Tolkien; o Homem Por Trás da Lenda - Crítica


O gênero biográfico é, talvez, o mais irregular do cinema. Capaz de entregar obras-primas complexas e ricas como Amadeus, A Rede Social, O Aviador, Jesse James, O Homem Elefante, mas também trabalhos manjados, por vezes hagiográficos e constantemente rasos, como Judy, Bohemian Rhapsody, Jobs (o com Ashton Kutcher), J. Edgar. A lista é longa, mas a ideia é essa. Cabe muito ao realizador responsável, mas até os grandes, como Eastwood, cometem erros. No entanto, há a diferença entre esboçar a história de um músico, um guerreiro, e um escritor, cuja vida tende a ser mais pacata, sem tantas emoções e eventos grandiosos, quando cabe mais se apoiar na psiquê do envolvido do que suas intempéries.

Tolkien entra num terreno arenoso entre estes tipos de narrativa. O criador de Senhor dos Anéis passou por perrengues na vida, como a perda da mãe precocemente, ter de deixar o lar, mudar de país e enfrentar uma escola aristocrática com bem menos recursos que seus companheiros até, em idade adulta, participar da batalha de Somme, o embate mais sangrento da Primeira Guerra Mundial.

Todos estes capítulos, no entanto, são dos primeiros trinta anos do mestre, e a criação de seu legado literário, fora rascunhos e ideias em hospitais e trincheiras durante a guerra, se deram no restante de sua passagem terrena, já mais serena e estável, como Professor Titular de Oxford. O longa, cuja abordagem é principalmente no amadurecimento de Tolkien, um coming of age com várias convenções do gênero (um grupo de amigos, paixão, dramas particulares e um mestre que muda o rumo de tudo num período de aparente desesperança), até mostra boa iniciativa ao retratar o surgimento da lenda, ao invés dos anos que abordam a criação e lançamento de suas obras, pulando anos para ressaltar diferente passagens de seu esforço criativo (como o Jobs escrito por Aaron Sorkin). No entanto, o peso das inspirações acabam prejudicando e tornando o longa como um porto de referências, o que seria natural em certo nível, porém é utilizado com pouca delicadeza e forçadamente, uma espécie de "George Lucas In Love" se levando a sério demais. São momentos que parecem querer lembrar o público que o aparentemente mundano homem do filme foi alguém tão notório, mas quebram a sutileza e normalidade da narrativa, traços importantes justamente para humanizar uma figura emblemática e que por isso, ganhou ares míticos, divinos e intangíveis.

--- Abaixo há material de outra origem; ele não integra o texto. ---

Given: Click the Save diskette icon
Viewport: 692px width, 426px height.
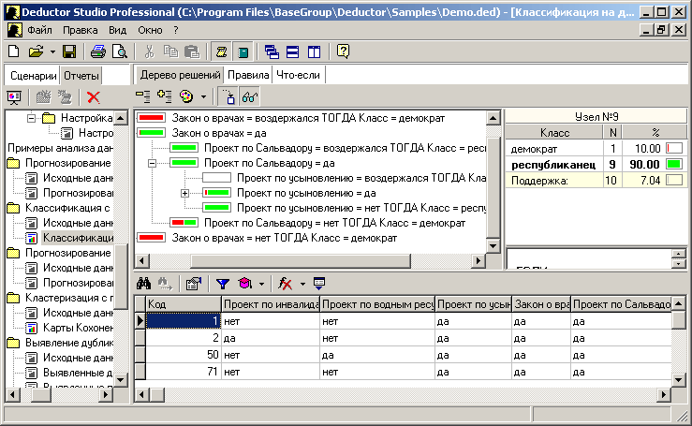Looking at the screenshot, I should [x=71, y=51].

Há, no entanto, virtudes em Tolkien. Edith, esposa de décadas e musa do escritor, a quem baseou e dedicou sua lendária personagem Lúthien (nome gravado no túmulo dela, enquanto no seu está Beren, o mortal pelo qual se apaixonou), recebe um reconhecimento constantemente negligenciado nas biografias dedicadas a J.R.R. A atuação de Lily Collins é doce e tenra, mas também cheia de vigor e apaixonante, criando uma dinâmica certeira com Nicholas Hoult, adotando o romance como um cerne propulsor para grande parte das escolhas e eventos superados por Tolkien, o que pode soar melodramático, mas considerando que a lenda da elfa Lúthien com o mortal Beren foi baseado em ambos, é de se acreditar que, apesar de metaforicamente, Edith salvou a vida de Tolkien, desempenhando um papel infinito em tudo que ele realizou posteriormente.

Digo isto pois há outros personagens retratados com suma importância na criação de Tolkien, seus amigos de escola e com os quais formou a T.C.B.S, algo como Clube do Chá, Sociedade Barroviana, em que os quatro jovens discutiam arte e...tomavam chá, provavelmente a coisa mais britânica possível. A relação dos quatro é de apoio e crescimento mútuo, diversão, provocações e competição, algo natural em grupos de amigos, mas também deixando claro o ambiente conservador e exigente que viviam, e que marca o estilo literário perfeccionista, detalhista e rígido de Tolkien, cujas escrituras deixam claro ser alguém cuja personalidade não seria tão atrativa para um filme com mais de cem minutos, e aí as maiores liberdades criativas da película são justamente aproximar o lendário escritor ao público contemporâneo, numa era em que é um nome mais conhecido do que lido.


É uma trama claramente romantizada e sem grandes pretensões, mas com os maiores méritos em sua leveza e entretenimento, se distanciando do clima intelectual e formal que permeou a existência de seu protagonista. Tolkien, o real, odiaria. Não é a ideal, mas talvez esta tenha sido mesmo a melhor forma de vê-lo, ou engrandecê-lo, hoje em dia, destacando principalmente como, por mais genial que seja, uma mente brilhante não se forma sozinha.